On Thu, 23 Jun 2022 00:18:06 +0100
Joao Martins <joao.m.martins@oracle.com> wrote:

> On 6/22/22 23:37, Alex Williamson wrote:
> > On Fri, 20 May 2022 11:45:27 +0100
> > Joao Martins <joao.m.martins@oracle.com> wrote:  
> >> v4[5] -> v5:
> >> * Fixed the 32-bit build(s) (patch 1, Michael Tsirkin)
> >> * Fix wrong reference (patch 4) to TCG_PHYS_BITS in code comment and
> >> commit message;
> >>
> >> ---
> >>
> >> This series lets Qemu spawn i386 guests with >= 1010G with VFIO,
> >> particularly when running on AMD systems with an IOMMU.
> >>
> >> Since Linux v5.4, VFIO validates whether the IOVA in DMA_MAP ioctl is valid and it
> >> will return -EINVAL on those cases. On x86, Intel hosts aren't particularly
> >> affected by this extra validation. But AMD systems with IOMMU have a hole in
> >> the 1TB boundary which is *reserved* for HyperTransport I/O addresses located
> >> here: FD_0000_0000h - FF_FFFF_FFFFh. See IOMMU manual [1], specifically
> >> section '2.1.2 IOMMU Logical Topology', Table 3 on what those addresses mean.
> >>
> >> VFIO DMA_MAP calls in this IOVA address range fall through this check and hence return
> >>  -EINVAL, consequently failing the creation the guests bigger than 1010G. Example
> >> of the failure:
> >>
> >> qemu-system-x86_64: -device vfio-pci,host=0000:41:10.1,bootindex=-1: VFIO_MAP_DMA: -22
> >> qemu-system-x86_64: -device vfio-pci,host=0000:41:10.1,bootindex=-1: vfio 0000:41:10.1: 
> >> 	failed to setup container for group 258: memory listener initialization failed:
> >> 		Region pc.ram: vfio_dma_map(0x55ba53e7a9d0, 0x100000000, 0xff30000000, 0x7ed243e00000) = -22 (Invalid argument)
> >>
> >> Prior to v5.4, we could map to these IOVAs *but* that's still not the right thing
> >> to do and could trigger certain IOMMU events (e.g. INVALID_DEVICE_REQUEST), or
> >> spurious guest VF failures from the resultant IOMMU target abort (see Errata 1155[2])
> >> as documented on the links down below.
> >>
> >> This small series tries to address that by dealing with this AMD-specific 1Tb hole,
> >> but rather than dealing like the 4G hole, it instead relocates RAM above 4G
> >> to be above the 1T if the maximum RAM range crosses the HT reserved range.
> >> It is organized as following:
> >>
> >> patch 1: Introduce a @above_4g_mem_start which defaults to 4 GiB as starting
> >>          address of the 4G boundary
> >>
> >> patches 2-3: Move pci-host qdev creation to be before pc_memory_init(),
> >> 	     to get accessing to pci_hole64_size.
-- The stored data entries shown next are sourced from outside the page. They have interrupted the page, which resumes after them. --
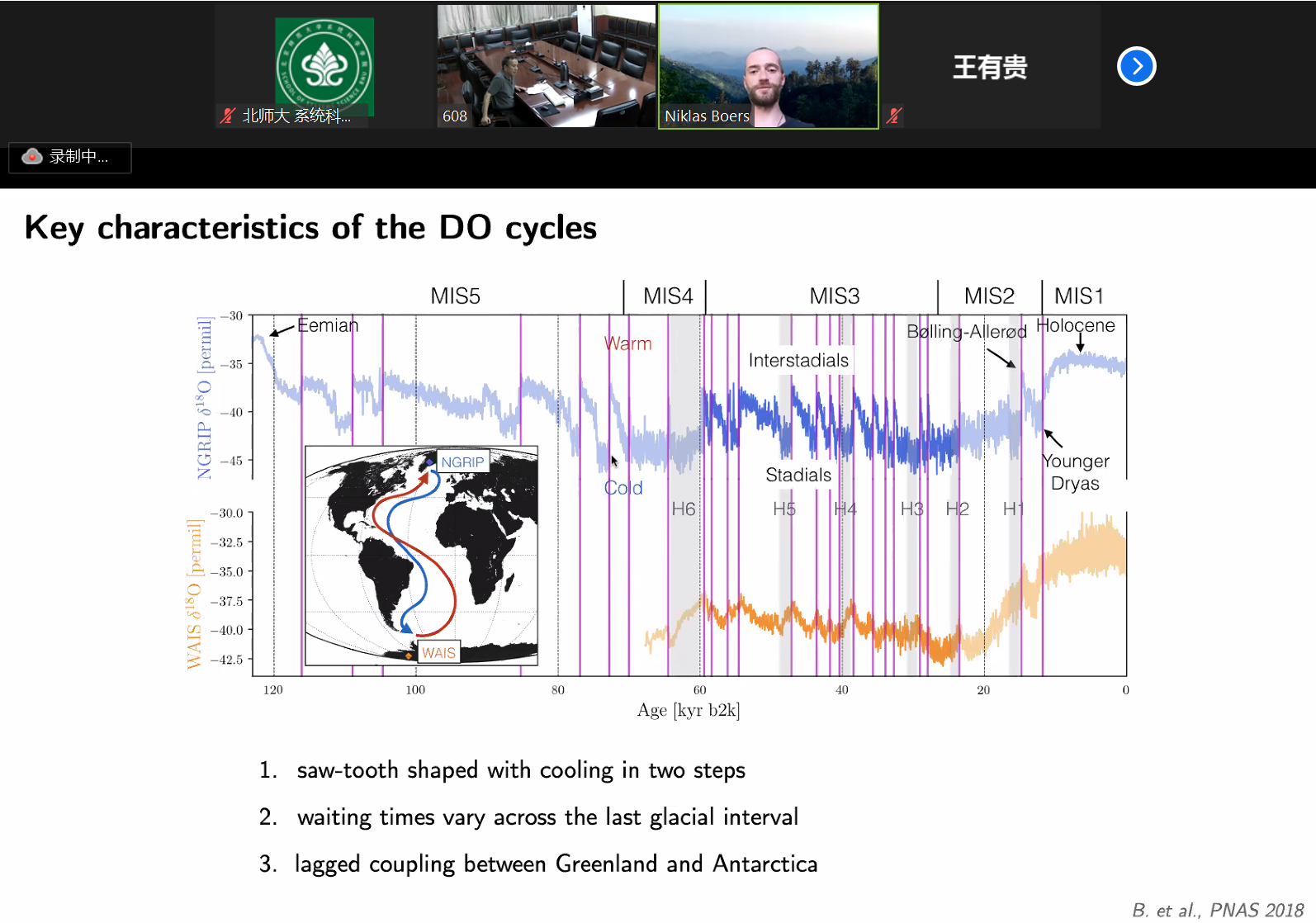Click the Holocene annotation on the chart
Image resolution: width=1316 pixels, height=923 pixels.
[x=1075, y=326]
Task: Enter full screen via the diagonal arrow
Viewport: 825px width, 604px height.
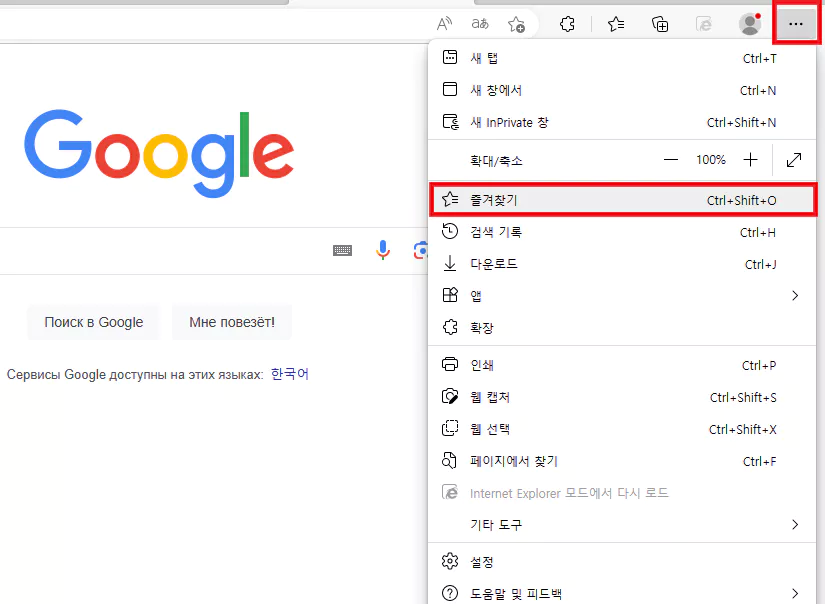Action: click(794, 159)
The actual pci-host
> >> 	     initialization is kept as is, only the qdev_new.
> >>
> >> patch 4: Change @above_4g_mem_start to 1TiB /if we are on AMD and the max
> >> possible address acrosses the HT region. Errors out if the phys-bits is too
> >> low, which is only the case for >=1010G configurations or something that
> >> crosses the HT region.
> >>
> >> patch 5: Ensure valid IOVAs only on new machine types, but not older
> >> ones (<= v7.0.0)
> >>
> >> The 'consequence' of this approach is that we may need more than the default
> >> phys-bits e.g. a guest with >1010G, will have most of its RAM after the 1TB
> >> address, consequently needing 41 phys-bits as opposed to the default of 40
> >> (TCG_PHYS_ADDR_BITS). Today there's already a precedent to depend on the user to
> >> pick the right value of phys-bits (regardless of this series), so we warn in
> >> case phys-bits aren't enough. Finally, CMOS loosing its meaning of the above 4G
> >> ram blocks, but it was mentioned over RFC that CMOS is only useful for very
> >> old seabios. 
> >>
> >> Additionally, the reserved region is added to E820 if the relocation is done.  
> > 
> > I was helping a user on irc yesterday who was assigning a bunch of GPUs
> > on an AMD system and was not specifying an increased PCI hole and
> > therefore was not triggering the relocation.  The result was that the
> > VM doesn't know about this special range and given their guest RAM
> > size, firmware was mapping GPU BARs overlapping this reserved range
> > anyway.  I didn't see any evidence that this user was doing anything
> > like booting with pci=nocrs to blatantly ignore the firmware provided
> > bus resources.
> > 
> > To avoid this sort of thing, shouldn't this hypertransport range always
> > be marked reserved regardless of whether the relocation is done?
> >   
> Yeap, I think that's the right thing to do. We were alluding to that in patch 4.
> 
> I can switch said patch to IS_AMD() together with a phys-bits check to add the
> range to e820.
> 
> But in practice, right now, this is going to be merely informative and doesn't
> change the outcome, as OVMF ignores reserved ranges if I understood that code
> correctly.

:-\

> relocation is most effective at avoiding this reserved-range overlapping issue
> on guests with less than a 1010GiB.

Do we need to do the relocation by default?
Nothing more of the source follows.